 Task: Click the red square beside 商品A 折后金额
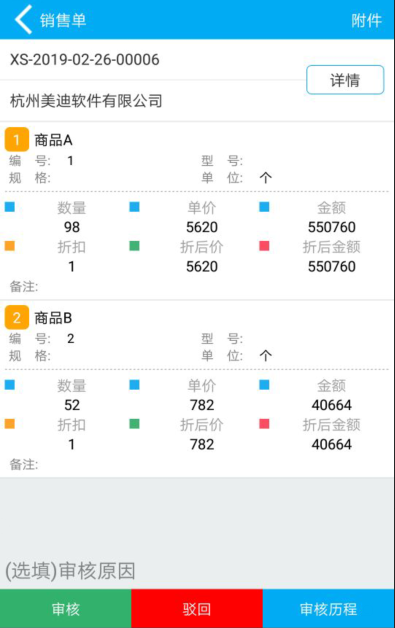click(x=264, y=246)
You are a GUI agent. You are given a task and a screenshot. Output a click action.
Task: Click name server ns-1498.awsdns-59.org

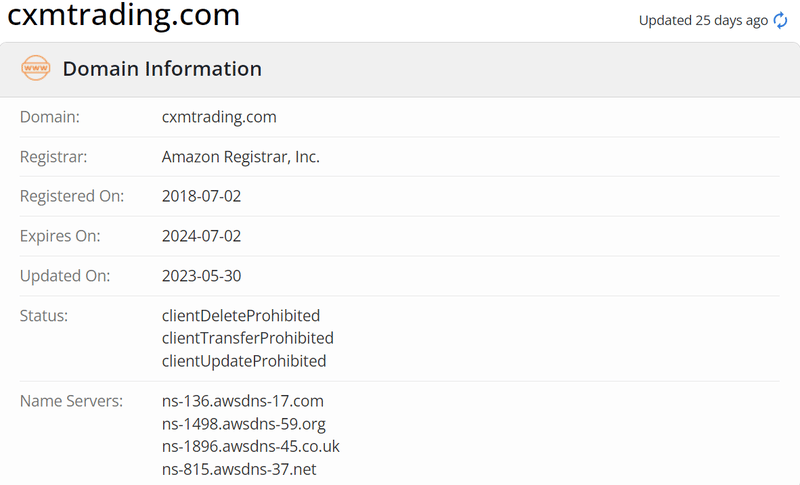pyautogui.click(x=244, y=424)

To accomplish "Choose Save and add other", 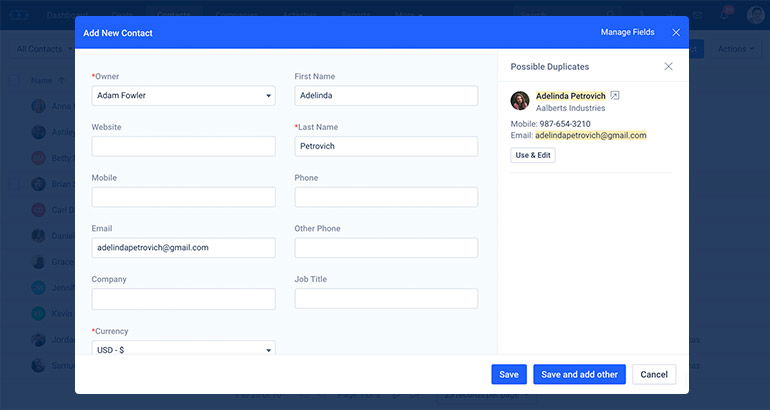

- - -

Problem description = All lines from the line with "You are a GUI" through the final line of the data, both included, are to be repeated exactly; no other lines and no pictures.

Your solution =
You are a GUI agent. You are given a task and a screenshot. Output a click action.
Task: Click name server ns-1498.awsdns-59.org

pyautogui.click(x=244, y=424)

To accomplish "Choose Save and add other", 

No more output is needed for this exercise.